▶ [Source text]
=== Section Start ===

Does this make sense? If so, which of the above plans is the most feasible.
@xu-hao : let's discuss this tomorrow (Tuesday, 1/14/20).
From Emily, new hash matching results, 1/10/2020:
UNCHCS denominator: 2,770,607 patients
NIEHS EPR denominator: 19,388 participants
Matched: 7,233 people (37% of all EPR participants)
From Emily, 1/14/2020:
Crosswalk is up on Rockfish, in /opt/RENCI/output/FHIR. Filename is UNC_NIEHS_XWalk_for_Hao.csv. The UNC identifier should match the patient IDs you have the in the FHIR files. The hash is what will match with NIEHS.
Update from Kara on EPR asthma cohort data, 01.16.20:
N= 4129 total, all with SNP data
N= 2709 with HE_COMPLETION_DATE Of those 2709, 4 participants have HE_COMPLETION_DATE in 2014, and 5 have HE_COMPLETION_DATE in 2018, remainder are all 2012 and 2013
N = 2637 with HE_COMPLETION_DATE and D28_Asthma = 0,1 Of those 2637, 1 participant has HE_COMPLETION_DATE in 2014, remainder are all 2012 and 2013 If 5% overlap with UNC ICEES asthma, then N = 132 If 37% overlap with UNC ICEES asthma, then N = 975
Of those 2637, 928 have HE_COMPLETION_DATE and D28_Asthma = 1 If 5% overlap with UNC ICEES asthma, then N = 46 If 37% overlap with UNC ICEES asthma, then N = 343
N = 2593 with D28_Asthma = 0,1 and TLR4_DIST_1X
Additional update from Kara, 01.16.20:
Hao has lat/longs and addresses for all 2709 participants with HE_COMPLETION_Date, so we can integrate the exposures data for the 2705 participants with HE_COMPLETION_DATE in 2012 or 2013, excluding the 4 participants with HE_COMPLETION_DATE in 2014.

=== Section End ===

▶ [What this exercise asks]
A - In the data-matching thread, how many people were matched in the January 10 hash matching results?
B - Go on with the data-matching thread from the point where it stops.

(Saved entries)
=== Section Start ===

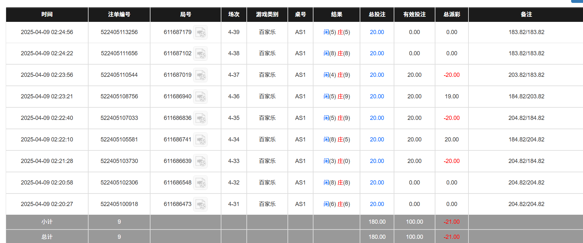This screenshot has width=583, height=243.
Task: View replay icon for round 611686836
Action: point(200,118)
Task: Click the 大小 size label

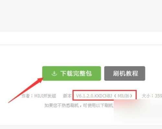Action: 146,96
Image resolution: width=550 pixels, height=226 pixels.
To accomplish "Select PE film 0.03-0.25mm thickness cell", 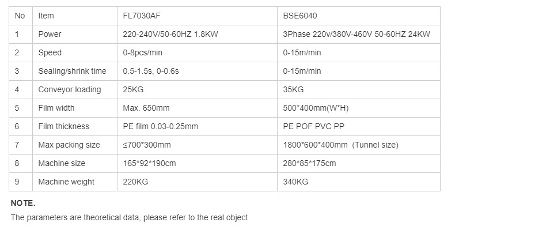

=== Section End ===

▶ [Set of answers]
A - 7,233 people, which is 37% of all EPR participants.

B -
We will use use the calendar year prior to HE_COMPLETION_DATE to determine airborne pollutant exposure estimates, using the same calculations for AVG and MAX exposure that we currently use for the ICEES integrated feature tables, but expanding from PM2.5 and ozone to include the eight additional airborne pollutant exposure estimates that we now have.
In other words, we'll calculate one-year exposures over the year prior to survey completion. So, if someone completed the survey on 7/1/2012, then we'll calculate exposures from 7/1/2011 - 7/1/2012 (or 7/2/2011 - 7/1/2012).
For the ACS data, we will use the 2012-2016 estimates.
For the roadway data, we do not really have a choice, as we only have 2016 data.
WRT to column headers for the EPR data, we'll create two sets: one for the UNC data and one for the EPR data.
We'll integrate the UNC and EPR data over all available years to date, i.e., 2010-2016.
In addition to the above plans for integration of UNC and NIEHS EPR asthma cohort data, we will stand up a private ICEES API at NIEHS.
@charles.schmitt@nih.gov : Please let @xuhao@renci.org and me know how we can move this effort forward as quickly as possible. Thanks!
Clarification to comment from @xu-hao on November 28, 2019:
Original comment
Latest cross walk data for EPR data results in
213 matches with 2012 fhir data and
42 matches with icees table.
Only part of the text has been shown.